Property taxes are often used by municipal governments to raise funds for the services they’ve monopolized. These services include paychecks for municipal employees, which often includes the very people who voted to implement the current property tax rates.
Because property taxes are used to fund municipal services they’re also a popular topic for political do-gooders. Whenever a perceived blight on the city arises; whether it be homelessness, crime, or environmental issues; the do-gooders demand the property taxes be raised to fund programs to alleviate the blight. Oftentimes these do-gooders are also the same people who complain about gentrification. As politics tends to do, this creates a vicious cycle that leads people to be at odds with themselves.
The very property taxes that fund municipal services are also an incentive for municipal governments to gentrify entire neighborhoods. Gentrification, after all, leads to an increase in property taxes since older, lower-valued properties are replaced with newer, higher-valued properties. Together a few home built in the 1940s tend to have a much lower property value than a single high-density apartment complex. Since property taxes are almost always tied to the value of a property a municipal government can make more money off of the high-density apartment complex than the old homes.

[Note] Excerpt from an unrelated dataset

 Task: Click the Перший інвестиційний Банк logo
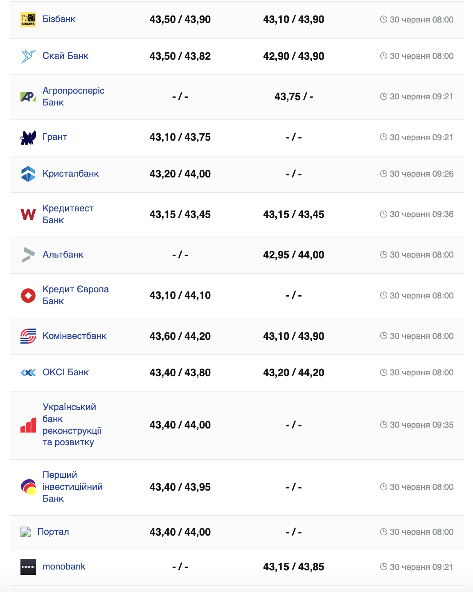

As the number of municipal services increases the number of city employees also increases. That means a larger and larger block of municipal voters are dependent on the rate of property taxes. Furthermore, municipal employees, like every other kind of employee, want to see their pay increase over time. Since politicians tend to want to stay in office instead of finding meaningful employment they have a vested interest in pandering to the majority of voters. How can members of a city council promise municipal employees that their jobs won’t go away and that they’ll get their desired raises? By raising property taxes, of course. As an added benefit the increase in property taxes allows the members of the city council to increase their pay as well.

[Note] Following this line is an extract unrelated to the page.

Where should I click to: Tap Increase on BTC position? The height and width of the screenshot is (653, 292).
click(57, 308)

I’m sure you can see the vicious cycle that forms from this. Wanting to increase the amount of money brought in by property taxes, the municipal governments continue to implement programs that encourage lower-valued property be replaced by higher-valued properties. As these programs fulfill their intended goal the number of properties affordable by poorer individuals continues to decrease. In effect property taxes, instead of being a form of relief for the poor, create a cycle that incentivizes municipal governments to push the poor out of the city.